Storytelling is what connects me with strangers, makes them acquaintances and perhaps friends.
This book is an invitation to connect and become friends. That is why I am telling you things I have learned with some extraordinary young people over the years. The first of them was my little brother José (also called by the nickname Sessé), who was born two years after me. The medical professionals assessed his development as a child and labelled him “exceptional”. At the time, this was the kindest word to describe a child with a learning disability. José has an unclassified developmental delay, a mismatch between chronological and cognitive age.
Other young people who taught me immensely were my primary school pupils. I was a primary teacher for several years and learned incredible things with the children. Although this book is not about my former pupils, I need to mention them still. Because being their teacher affected me and, years later, shaped my research project. It inspired me to listen to the research participants in the same dialogical way as I did with them.
In the first chapter, I introduce some research participants. Their stories gave colour and shape to my thesis. It resembles a graphic novel more than a doctoral report, and I love that aspect. They created self-portraits using the materials of my research method.

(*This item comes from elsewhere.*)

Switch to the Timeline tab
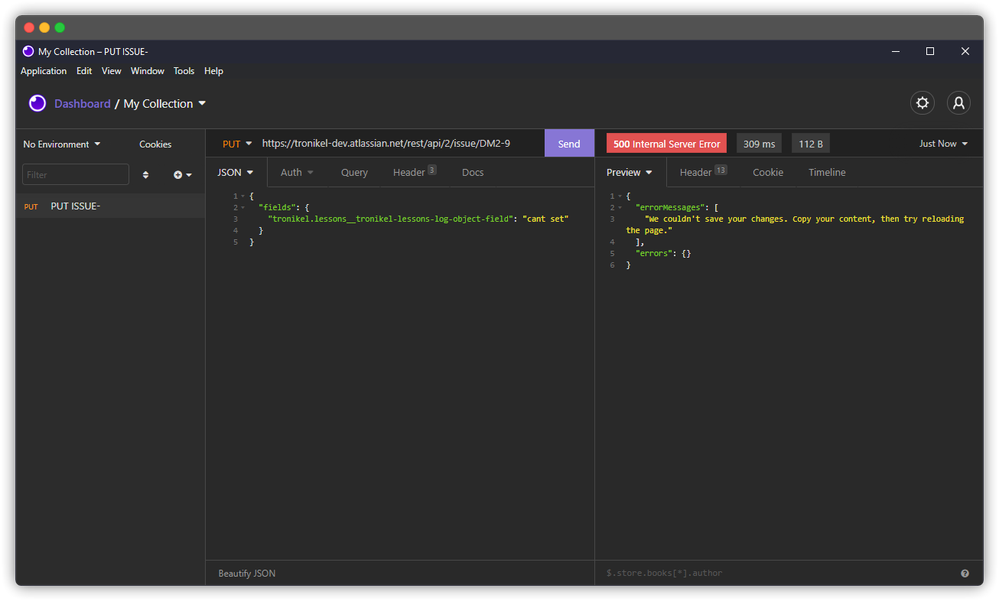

I turned their stories into fiction and gave them new names to protect their identities. I borrowed a small part of that fiction to share a glimpse of what I learned with them.
In later chapters, I share different people’s stories and what they taught me. I share my conversations with young people about their experiences of autism. I tell the story of how I took stock of what I learned and created the Tangram Method.

You will meet seven experts by experience whose stories are the foundation of the method. They are strong teenagers who identify as autistic, who informed the construction of this approach.
This book is not meant as a manual or guide. It is a collection of stories to give insight into autism and its many facets and divergent outlooks.
Dr Hannah Belcher argues that to reduce the need for autistic people to mask, it is crucial to raise awareness among non-autistic people of neurodivergent ways of being. Similarly, I advocate that raising self-awareness can empower neurodivergent people to recognise their masking/camouflaging and make autonomous informed choices about them.